(Target pointing data)
↓
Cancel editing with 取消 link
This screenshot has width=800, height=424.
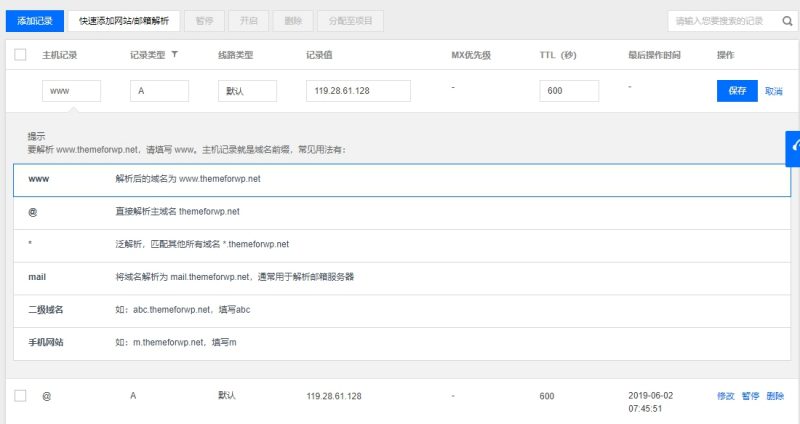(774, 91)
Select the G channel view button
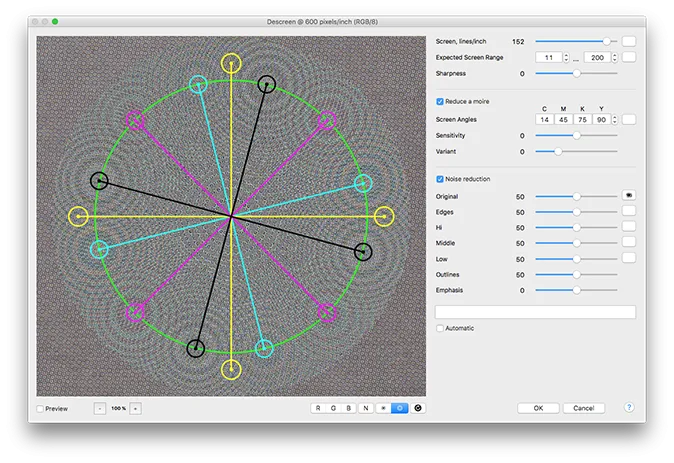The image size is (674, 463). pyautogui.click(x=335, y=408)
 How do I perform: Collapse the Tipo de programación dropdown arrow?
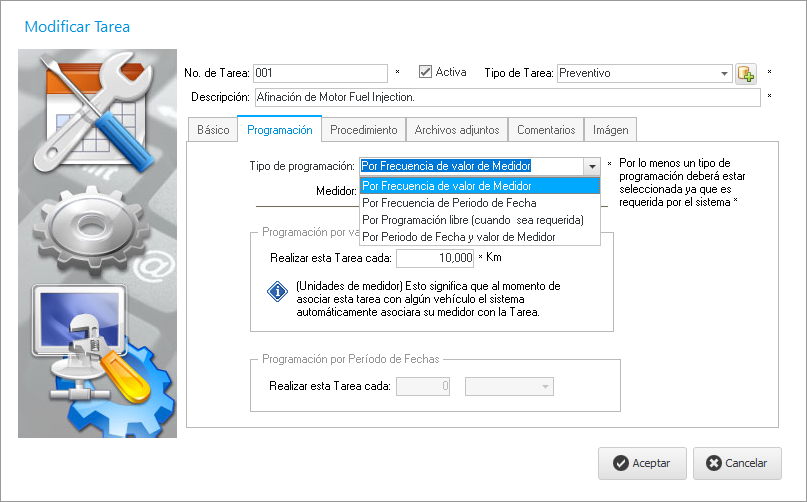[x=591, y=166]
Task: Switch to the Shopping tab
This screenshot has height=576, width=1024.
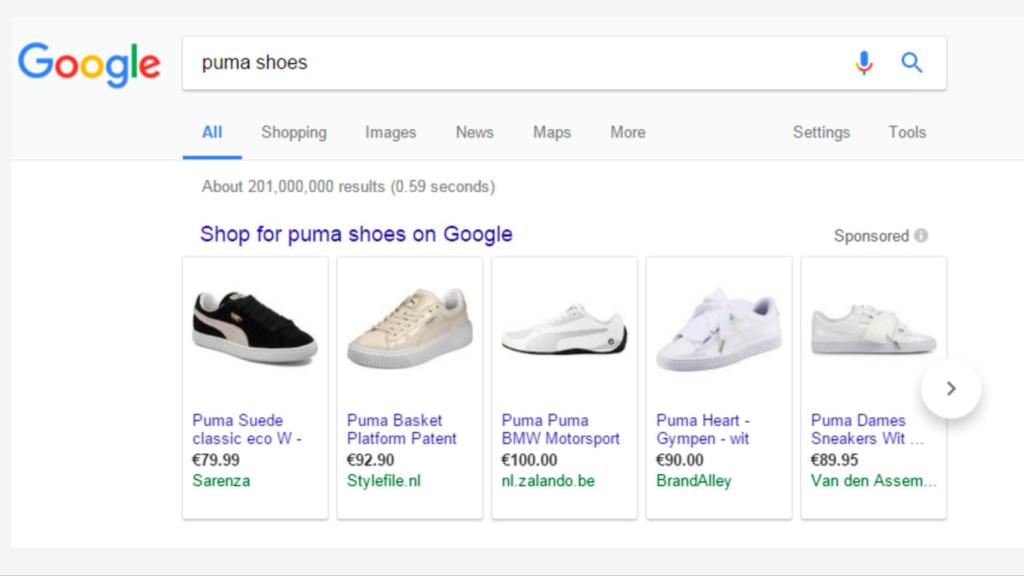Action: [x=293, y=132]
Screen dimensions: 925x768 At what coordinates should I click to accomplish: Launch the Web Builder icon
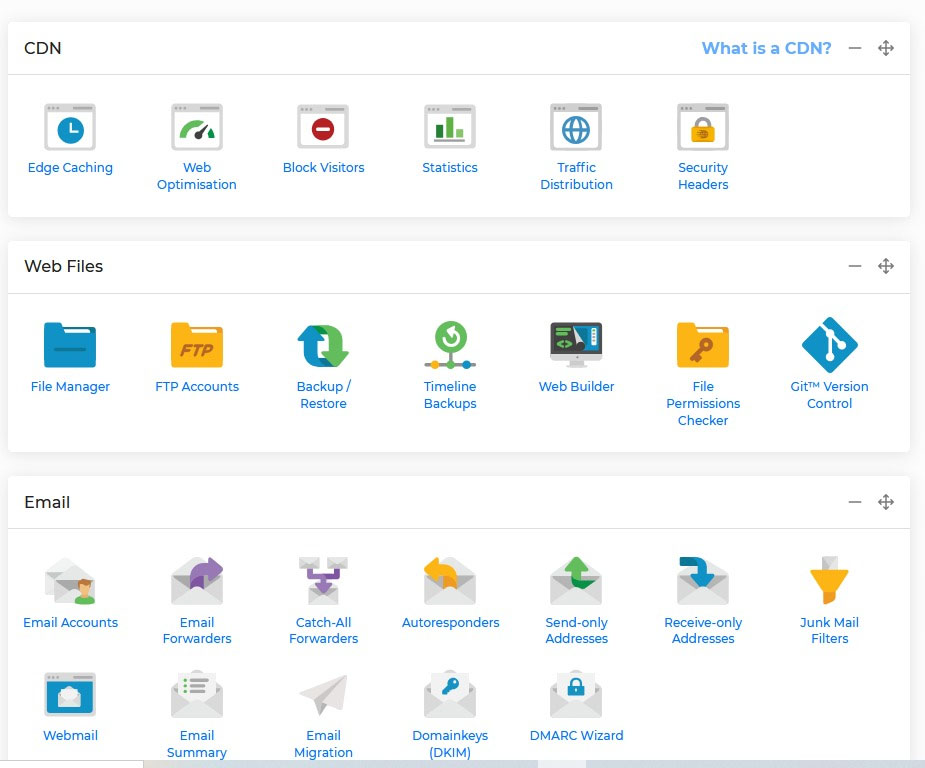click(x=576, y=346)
↑
↓
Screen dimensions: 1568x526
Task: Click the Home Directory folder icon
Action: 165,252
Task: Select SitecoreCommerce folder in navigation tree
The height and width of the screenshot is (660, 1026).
↑
- _Exercise_
Switch "Shopping" to "Travel" in the records, starting at the line that contains "Select the G channel view button" and ending at the line that contains "click(x=576, y=346)", inclusive, and change nothing else. Give back only those lines, without the pictures.

- _Task answer_
Select the G channel view button
The image size is (674, 463). pyautogui.click(x=335, y=408)
 How do I perform: Collapse the Tipo de programación dropdown arrow?
[x=591, y=166]
Task: Switch to the Travel tab
This screenshot has height=576, width=1024.
Action: [x=293, y=132]
Screen dimensions: 925x768 At what coordinates should I click to accomplish: Launch the Web Builder icon
click(x=576, y=346)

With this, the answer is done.